Os trabalhadores empregados que constituem a unidade viva na lógica produtiva da produção capitalista de mercadorias não podem destruir — "derrubar", as relações de propriedade capitalistas porque eles não podem romper a unidade que é a base da sua existência. Assim como o servo sob a propriedade territorial feudal não podia, e não o fez, romper e destruir as relações de propriedade feudais, também não o podem os trabalhadores empregados. No momento em que as massas de trabalhadores empregados romperem a sua unidade de conexão, com o capital social, eles não serão mais empregados e entrarão num outro processo evolutivo baseado no nosso actual estágio de desenvolvimento tecnológico.

Os trabalhadores empregados que constituem a unidade viva na lógica produtiva da produção capitalista de mercadorias não podem romper ou "derrubar" as relações de propriedade capitalistas como tais porque eles não podem romper a unidade que é a base da sua existência. O que se exige é a emergência de uma nova força social — um elemento contrário, cujo processo de desenvolvimento não pode prosseguir sem a abolição das relações de propriedade que impedem a sua evolução com base no seu próprio sistema exclusivo de leis.

A ELECTRÓNICA

A crescente aplicação da electrónica, da digitalização, da computorização, das fibras ópticas e sua "fusão" com processos laser na produção de mercadorias constitui a "revolução" que está a destruir a pedra fundamental das relações de propriedade privadas. O emprego pode dar um salto às vezes, os lucros podem crescer; trabalho absurdamente barato pode ser empregado ao lado de tecnologia exótica, recuperações parciais da crise económica ocorrerão e abrirão o caminho para crises mais intensas; mesmo quando a política monetária emerge como o gume cortante da crise comercial; é a revolução na tecnologia e nas suas aplicações que embaratece o custo da força de trabalho e rasga a sociedade dos seus fundamentos nas relações de propriedade privadas.

Foi a revolução tecnológica que transformou um exército industrial de reserva de desempregado numa clara massa proletária mais ou menos incapaz de vender a sua força de trabalho no mercado mundial. Assim que qualitativamente novos métodos de produção são introduzidos na economia, o processo de destruição por toda a sociedade, a separação da sociedade das suas fundações, é objectiva e automática. A reconstrução da sociedade na base de novas relações de propriedade que permitam a plena aplicação, com todo o alcance e profundidade, dos novos métodos não é automática e depende do poder subjectivo dos homens e das mulheres.
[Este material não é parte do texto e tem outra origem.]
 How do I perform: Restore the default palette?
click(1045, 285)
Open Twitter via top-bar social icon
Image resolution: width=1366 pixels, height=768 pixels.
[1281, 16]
As novas forças sociais são uma crescente massa de proletários divorciados dos meios de produção que reflectem um sector do capital que está cada vez mais divorciado dos meios de produção. Isto naturalmente significa o sector especulativo do capital que prepara a agenda para o capital social do mundo todo e a sua contrapartida directa no polo oposto, a característica massa proletária mais ou menos incapaz de vender a sua força de trabalho no mercado mundial. Esta "nova" classe — que evoluiu da base e na base das relações de propriedade capitalistas — é um produto do avanço gigantesco da aplicação da tecnologia aos meios de produção. Aqui está o objectivo comunista de uma classe que não pode viver ou manter as suas condições de existência na base das relações privadas de propriedade. Esta "nova classe" deve ser abrigada, alimentada, ter as necessidades dos seus filhos satisfeitas, exige acesso à medicina, ao transporte e assim por diante. A existência e o crescimento desta nova classe não desaparece só porque um indivíduo ou um grupo político não acredita que ela "realmente exista". O crescimento qualitativo dos sem abrigo e dos famintos na América do Norte, outrora atribuído a defeitos pessoais dos indivíduos, é a prova positiva da existência de uma nova dimensão qualitativa dentro da classe trabalhadora.

A base para o movimento social de hoje é diferente. O capital está em outra fase da decadência e tem em parte uma nova característica qualitativa que consiste na emergência de uma nova classe. A produção com cada vez menos trabalho é absolutamente incompatível com uma sociedade organizada em torno da compra e venda de força de trabalho. Não era este o caso durante os anos da "Guerra Fria", da era da Guerra do Vietname ou durante os primeiros anos da Revolução Reagan. Pela primeira vez desde os tempos de Marx e de Engels, a revolução mundial existe como um objectivo historicamente urgente no fenómeno social.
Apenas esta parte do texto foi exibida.